Mercredi, en session finale de la conférence, un conférencier d’un autre département a demandé à discuter le fait que j’avais été jetée dehors et la décision d’interdire les Juifs israéliens de gauche en général. On m’a dit que le conférencier et d’autres, qui n’étaient pas présents au moment de l’incident, furent choqués et exprimèrent leur protestation. Quant on annonça qu’on m’avait demandé de sortir « pour ma propre sécurité », beaucoup de gens quittèrent la salle en colère. Entre temps, une tempête a éclaté sur Facebook. Des connaissances m’ont depuis appelé pour s’excuser. Le propriétaire de mon épicerie locale s’est excusé « au nom du peuple palestinien ».

Pendant ce temps, samedi, l’université a publié un communiqué qui disait : « L’administration n’a rien contre la présence de la journaliste Hass. L’université, en tant qu’institution nationale, fait la différence entre amis et ennemis du peuple palestinien… et travaille avec toute personne ou institution qui est contre l’occupation. »

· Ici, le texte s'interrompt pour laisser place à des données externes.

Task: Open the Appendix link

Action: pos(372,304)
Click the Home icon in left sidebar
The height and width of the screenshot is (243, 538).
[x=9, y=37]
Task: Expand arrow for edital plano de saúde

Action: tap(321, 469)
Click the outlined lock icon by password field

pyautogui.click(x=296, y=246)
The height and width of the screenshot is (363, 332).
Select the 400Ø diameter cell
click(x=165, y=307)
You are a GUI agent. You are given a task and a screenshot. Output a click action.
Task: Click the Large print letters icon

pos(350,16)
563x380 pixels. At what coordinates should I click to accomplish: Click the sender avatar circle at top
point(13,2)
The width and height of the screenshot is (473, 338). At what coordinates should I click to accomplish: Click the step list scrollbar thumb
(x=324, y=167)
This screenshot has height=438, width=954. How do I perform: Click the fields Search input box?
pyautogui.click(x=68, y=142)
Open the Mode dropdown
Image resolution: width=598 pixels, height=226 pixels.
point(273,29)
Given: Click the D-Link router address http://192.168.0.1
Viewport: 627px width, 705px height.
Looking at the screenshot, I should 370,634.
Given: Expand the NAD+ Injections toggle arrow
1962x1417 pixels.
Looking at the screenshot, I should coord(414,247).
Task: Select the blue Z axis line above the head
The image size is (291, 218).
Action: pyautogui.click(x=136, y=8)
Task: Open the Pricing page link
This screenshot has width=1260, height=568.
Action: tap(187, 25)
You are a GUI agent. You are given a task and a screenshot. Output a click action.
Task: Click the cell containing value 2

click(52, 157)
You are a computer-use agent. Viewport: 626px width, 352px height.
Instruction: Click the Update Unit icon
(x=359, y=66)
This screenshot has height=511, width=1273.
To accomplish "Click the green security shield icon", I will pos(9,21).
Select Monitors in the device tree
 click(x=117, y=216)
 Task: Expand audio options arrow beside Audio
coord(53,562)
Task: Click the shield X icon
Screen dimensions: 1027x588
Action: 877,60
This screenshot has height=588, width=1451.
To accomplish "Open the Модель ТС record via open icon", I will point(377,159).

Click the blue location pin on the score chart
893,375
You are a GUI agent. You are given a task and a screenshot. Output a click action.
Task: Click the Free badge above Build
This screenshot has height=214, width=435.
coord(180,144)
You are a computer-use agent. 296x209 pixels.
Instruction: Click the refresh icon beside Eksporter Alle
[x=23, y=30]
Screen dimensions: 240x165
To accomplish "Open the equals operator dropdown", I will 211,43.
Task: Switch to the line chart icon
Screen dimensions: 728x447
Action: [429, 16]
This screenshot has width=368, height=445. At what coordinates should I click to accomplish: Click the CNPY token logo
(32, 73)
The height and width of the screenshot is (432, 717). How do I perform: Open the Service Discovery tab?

Je comprends le besoin émotionnel des Palestiniens de créer un espace sûr qui soit interdit aux citoyens d’un Etat qui dénie leurs droits et leur a volé leur terre. En tant que femme de gauche cependant, je mets en question la logique anti-colonialiste qui consiste à boycotter les militants juifs israéliens de gauche. En aucun cas, ces militants de gauche ne cherchent des certificats casher lorsqu’ils s’opposent à l’occupation et s’efforcent de mettre fin au régime juif de privilèges.